PROBLEM TO WORK ON | Every line in the data below that has the word "title" should be returned.

**********

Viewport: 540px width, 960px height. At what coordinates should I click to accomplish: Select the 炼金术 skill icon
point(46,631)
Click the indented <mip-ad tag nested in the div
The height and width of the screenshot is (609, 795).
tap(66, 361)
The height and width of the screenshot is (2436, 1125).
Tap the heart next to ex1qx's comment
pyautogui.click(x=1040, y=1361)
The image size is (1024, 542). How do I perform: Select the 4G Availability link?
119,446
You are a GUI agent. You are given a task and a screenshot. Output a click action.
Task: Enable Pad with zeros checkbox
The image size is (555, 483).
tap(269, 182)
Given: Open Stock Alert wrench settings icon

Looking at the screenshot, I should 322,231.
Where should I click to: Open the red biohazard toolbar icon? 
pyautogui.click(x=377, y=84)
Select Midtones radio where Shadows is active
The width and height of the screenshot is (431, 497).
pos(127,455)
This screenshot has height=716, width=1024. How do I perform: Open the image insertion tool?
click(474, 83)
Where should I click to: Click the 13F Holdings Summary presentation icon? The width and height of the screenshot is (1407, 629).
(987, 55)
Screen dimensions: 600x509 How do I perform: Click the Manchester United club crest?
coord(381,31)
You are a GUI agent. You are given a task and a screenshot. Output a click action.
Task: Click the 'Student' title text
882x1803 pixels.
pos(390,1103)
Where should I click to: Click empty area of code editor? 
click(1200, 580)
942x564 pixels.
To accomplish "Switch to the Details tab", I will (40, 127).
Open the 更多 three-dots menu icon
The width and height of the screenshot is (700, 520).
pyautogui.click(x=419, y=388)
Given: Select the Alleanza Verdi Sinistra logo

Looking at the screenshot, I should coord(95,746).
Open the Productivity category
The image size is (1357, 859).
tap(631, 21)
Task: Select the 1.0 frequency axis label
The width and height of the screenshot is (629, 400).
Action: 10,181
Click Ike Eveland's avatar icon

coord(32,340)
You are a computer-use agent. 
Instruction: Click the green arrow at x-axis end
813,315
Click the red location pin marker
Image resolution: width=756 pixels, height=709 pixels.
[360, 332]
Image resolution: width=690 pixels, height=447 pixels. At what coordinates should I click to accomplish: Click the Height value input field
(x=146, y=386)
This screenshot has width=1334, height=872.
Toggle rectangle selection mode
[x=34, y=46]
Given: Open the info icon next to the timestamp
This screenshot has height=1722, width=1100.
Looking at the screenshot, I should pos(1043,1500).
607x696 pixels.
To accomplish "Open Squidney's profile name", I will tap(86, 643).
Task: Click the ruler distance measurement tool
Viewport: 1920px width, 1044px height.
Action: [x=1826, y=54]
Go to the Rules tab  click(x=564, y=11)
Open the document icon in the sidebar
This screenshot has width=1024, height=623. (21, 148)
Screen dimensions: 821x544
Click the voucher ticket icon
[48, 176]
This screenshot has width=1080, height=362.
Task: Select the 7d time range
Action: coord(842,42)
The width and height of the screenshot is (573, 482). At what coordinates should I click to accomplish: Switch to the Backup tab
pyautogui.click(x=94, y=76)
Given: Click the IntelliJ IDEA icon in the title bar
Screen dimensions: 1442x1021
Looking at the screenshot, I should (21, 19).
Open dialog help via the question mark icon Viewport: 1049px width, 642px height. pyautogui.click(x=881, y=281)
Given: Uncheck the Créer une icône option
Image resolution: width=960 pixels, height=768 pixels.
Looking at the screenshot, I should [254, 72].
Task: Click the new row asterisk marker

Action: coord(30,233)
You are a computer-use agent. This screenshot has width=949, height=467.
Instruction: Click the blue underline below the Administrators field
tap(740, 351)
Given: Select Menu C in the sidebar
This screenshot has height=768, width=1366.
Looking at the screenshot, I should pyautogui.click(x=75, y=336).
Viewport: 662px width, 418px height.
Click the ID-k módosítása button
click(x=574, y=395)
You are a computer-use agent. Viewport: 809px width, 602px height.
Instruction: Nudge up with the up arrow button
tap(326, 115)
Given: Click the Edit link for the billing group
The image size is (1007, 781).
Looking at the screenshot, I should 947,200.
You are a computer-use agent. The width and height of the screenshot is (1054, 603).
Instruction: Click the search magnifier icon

**********

EXERCISE SOLUTION |
Task: Click the 'Student' title text
Given: Click the IntelliJ IDEA icon in the title bar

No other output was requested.